165 - How Self Esteem Directly Affects Our Recovery165 - How Self Esteem Directly Affects Our Recovery
Real Recovery Talk
Tom Conrad talks about how self-esteem influences addiction and recovery, using his own experiences and clinical work as examples. He shares practical tools, from therapy to small daily habits, that may help build self-worth and support sobriety.
30:09•7 Jan 2021
How Self-Esteem Shapes Addiction and Sobriety
Episode Overview
- Low self-esteem, often rooted in childhood trauma or abandonment, can strongly increase the pull towards drugs and alcohol.
- Therapy is key for unpacking deep core beliefs and understanding how past experiences shaped current addiction.
- Community and supportive relationships are vital, as people tend to rise or fall to the level of those they spend the most time with.
- Building purpose, self-competence and daily routines such as exercise, good food, and clean living spaces can steadily lift self-esteem.
- Simple tools like listing strengths and achievements and using positive notes and affirmations help retrain negative thinking patterns.
“Make a list of your strengths. Make a list of your accomplishments and look at them every single day.”
How do people find strength in their journey to sobriety?

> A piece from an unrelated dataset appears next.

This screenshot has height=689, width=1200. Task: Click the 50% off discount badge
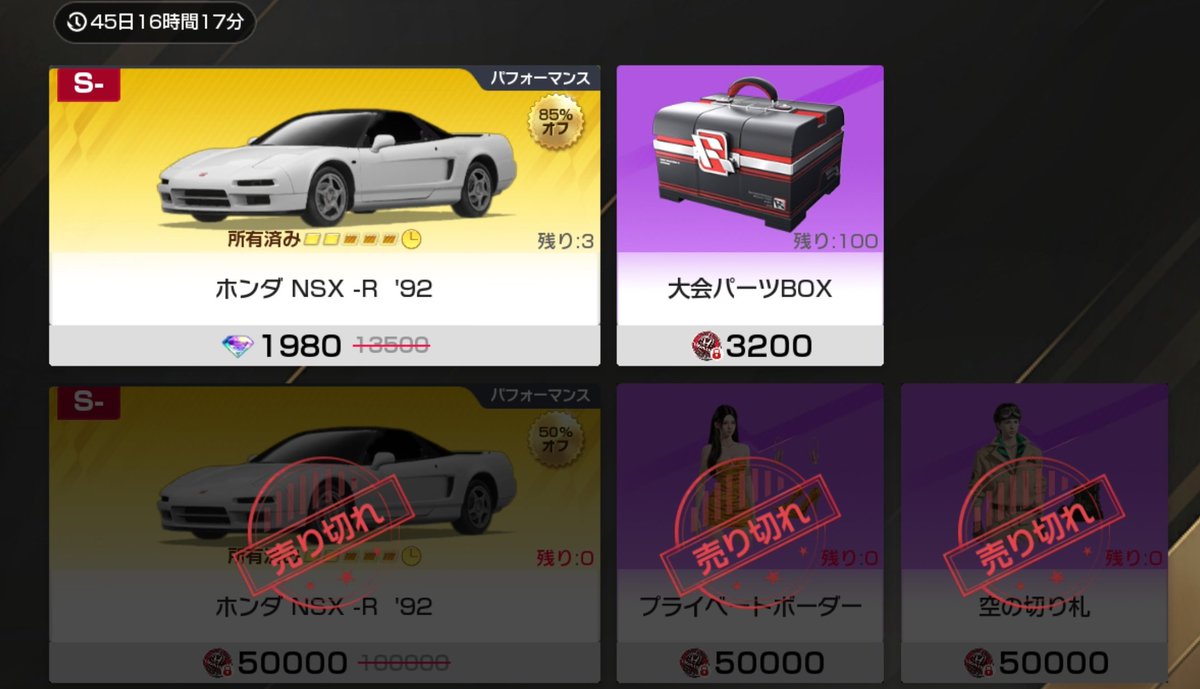(x=557, y=442)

This instalment of Real Recovery Talk looks straight at one huge factor: self-esteem. Host Tom Conrad, a recovering alcoholic and certified addictions counsellor, talks through how the way you see yourself can push you towards addiction or support you in staying sober.

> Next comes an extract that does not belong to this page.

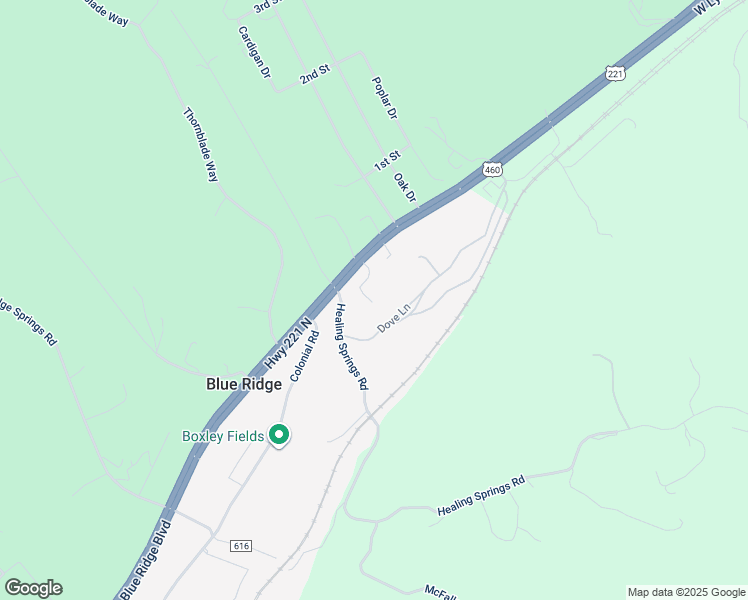Click the Boxley Fields green location pin

279,436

He keeps things honest and down‑to‑earth, mixing his clinical experience with his own story of growing up without his mum and only later realising, through therapy, that he carried deep abandonment issues. Tom breaks down how childhood experiences, family conflict, abuse and feeling “not good enough” can quietly shape low self-worth, which then makes the quick comfort of alcohol and drugs so tempting.

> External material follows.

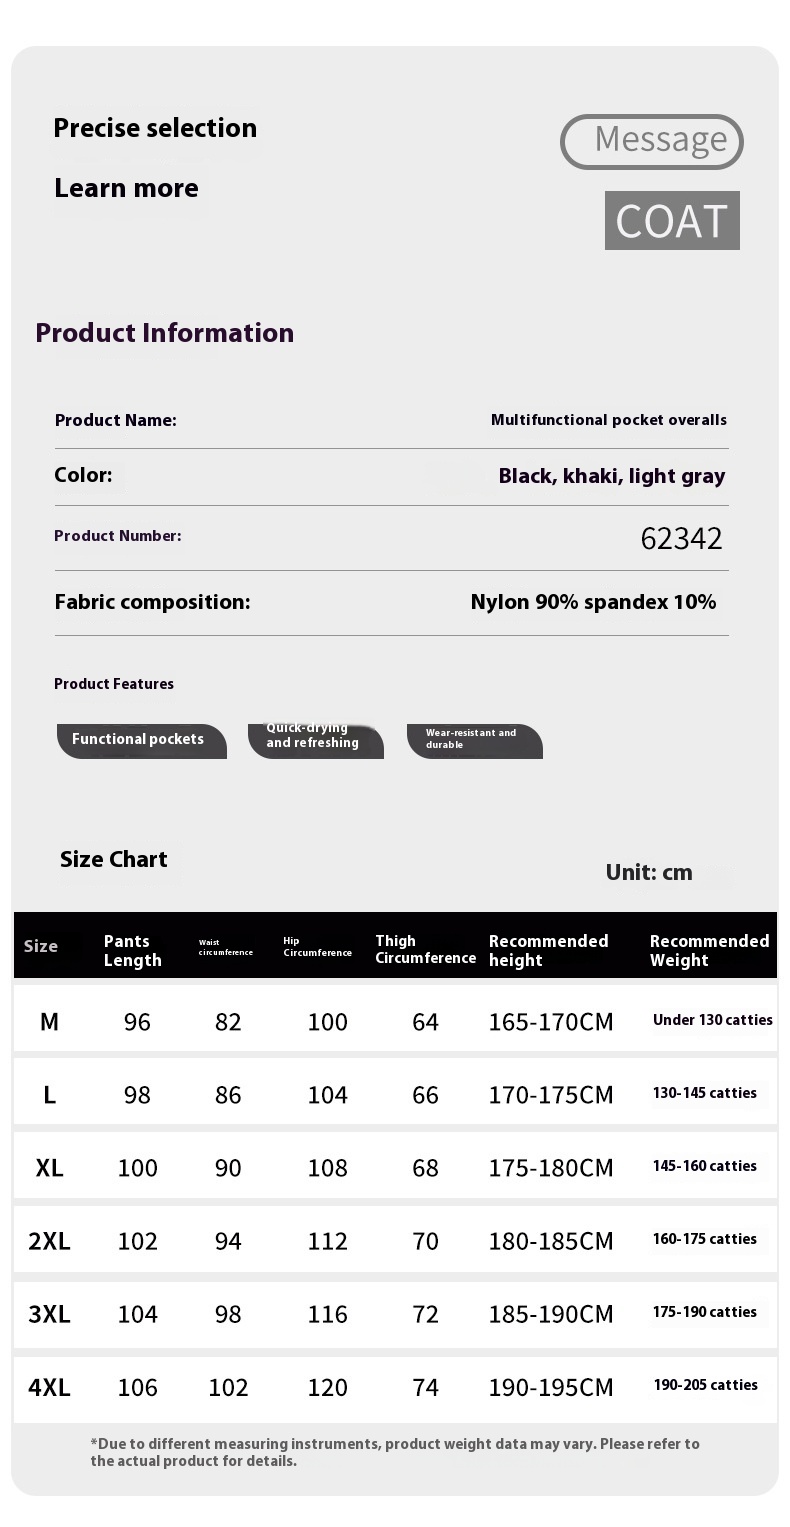Select the COAT tag
The height and width of the screenshot is (1527, 790).
671,221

He explains that for many people, substances become an “external thing to give me an internal validation”, especially when love, safety and encouragement were missing earlier in life. Rather than just talking theory, he gets very practical. He stresses the importance of proper therapy to peel back the “onion layers” of negative beliefs and core wounds, but also offers everyday tools anyone can start using. He suggests simple actions like: “Make a list of your strengths.
Make a list of your accomplishments and look at them every single day… Write yourself stupid little one-liner notes that just reinforce and help you think positively.” Tom also underlines the role of community, purpose and daily habits. From support groups to fitness, decent food, clean living spaces and trying new hobbies, he paints a picture of recovery where you slowly build a life you actually like living, rather than one you’re running from.
If you’ve ever thought, “I just like to drink” and stopped there, this conversation might get you asking a deeper question: what would change if you genuinely believed you were worth staying sober for?